Jutanugarn did sink a long birdie putt on the par-3 17th, applying some pressure to Hsu, but she rolled in a putt for par, pumping her right fist as it dropped into the cup.

Korda also birdied the 17th, leaving Hsu with a two-shot lead heading the par-4 18th, but Korda bogeyed the 18th, leaving Jutaugarn alone in second and Korda third.

“Of course it’s not finish I wanted to,” Jutanugarn, who was seeking her second career victory said, “but, you know, I still going to take a lot of good things from here.”

Korda struggled throughout, missing several putts she likely expected to make.

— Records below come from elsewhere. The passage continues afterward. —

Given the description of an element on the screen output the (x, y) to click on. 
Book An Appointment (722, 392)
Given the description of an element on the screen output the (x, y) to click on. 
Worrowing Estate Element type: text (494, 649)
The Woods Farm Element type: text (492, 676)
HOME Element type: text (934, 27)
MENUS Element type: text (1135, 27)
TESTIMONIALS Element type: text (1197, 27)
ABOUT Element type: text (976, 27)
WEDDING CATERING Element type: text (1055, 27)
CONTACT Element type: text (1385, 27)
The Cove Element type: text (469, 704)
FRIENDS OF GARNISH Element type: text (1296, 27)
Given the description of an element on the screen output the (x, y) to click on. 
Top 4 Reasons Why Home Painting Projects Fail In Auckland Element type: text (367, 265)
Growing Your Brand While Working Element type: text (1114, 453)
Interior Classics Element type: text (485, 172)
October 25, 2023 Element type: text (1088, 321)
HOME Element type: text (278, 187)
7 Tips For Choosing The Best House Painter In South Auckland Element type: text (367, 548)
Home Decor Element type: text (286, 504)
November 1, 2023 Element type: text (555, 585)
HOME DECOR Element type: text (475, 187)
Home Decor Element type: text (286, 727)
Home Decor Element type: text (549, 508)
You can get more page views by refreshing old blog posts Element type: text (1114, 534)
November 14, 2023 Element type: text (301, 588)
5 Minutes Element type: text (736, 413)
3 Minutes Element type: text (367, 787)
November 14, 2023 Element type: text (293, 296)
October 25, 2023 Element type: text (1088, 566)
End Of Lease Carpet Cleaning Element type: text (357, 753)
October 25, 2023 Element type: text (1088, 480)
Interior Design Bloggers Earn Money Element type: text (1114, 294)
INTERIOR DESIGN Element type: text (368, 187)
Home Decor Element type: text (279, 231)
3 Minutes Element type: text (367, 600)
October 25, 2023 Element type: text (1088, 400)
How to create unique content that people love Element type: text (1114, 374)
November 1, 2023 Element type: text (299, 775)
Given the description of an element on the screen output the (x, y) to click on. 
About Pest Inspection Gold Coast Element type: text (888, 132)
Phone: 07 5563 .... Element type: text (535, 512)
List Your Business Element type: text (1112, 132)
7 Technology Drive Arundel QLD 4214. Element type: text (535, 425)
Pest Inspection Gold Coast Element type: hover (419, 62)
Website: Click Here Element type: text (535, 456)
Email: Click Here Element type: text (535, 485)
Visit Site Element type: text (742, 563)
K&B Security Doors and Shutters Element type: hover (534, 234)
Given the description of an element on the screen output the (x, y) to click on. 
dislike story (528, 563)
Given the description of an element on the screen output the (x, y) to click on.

“The greens are just baked. The whole place is baked,” she said. “So it was a little tough to be aggressive, especially when you’re chasing and you kind of need to be.”

Kemp, seeking her first victory in her 14th season, was fourth at 9 under after a 70.

“I thought about winning, which I’m okay with. Like I want to get comfortable with that. Sure, I got a little ahead of myself thinking that, but the more I put myself in the situation the better I’m going to be at it,” she said.

The tournament, the penultimate event before the U.S. Women's Open June 3-6 in San Francisco, was once among the most popular, but failed to attract several of the game’s top players, perhaps because its purse of $1.3 million is third-lowest on the tour.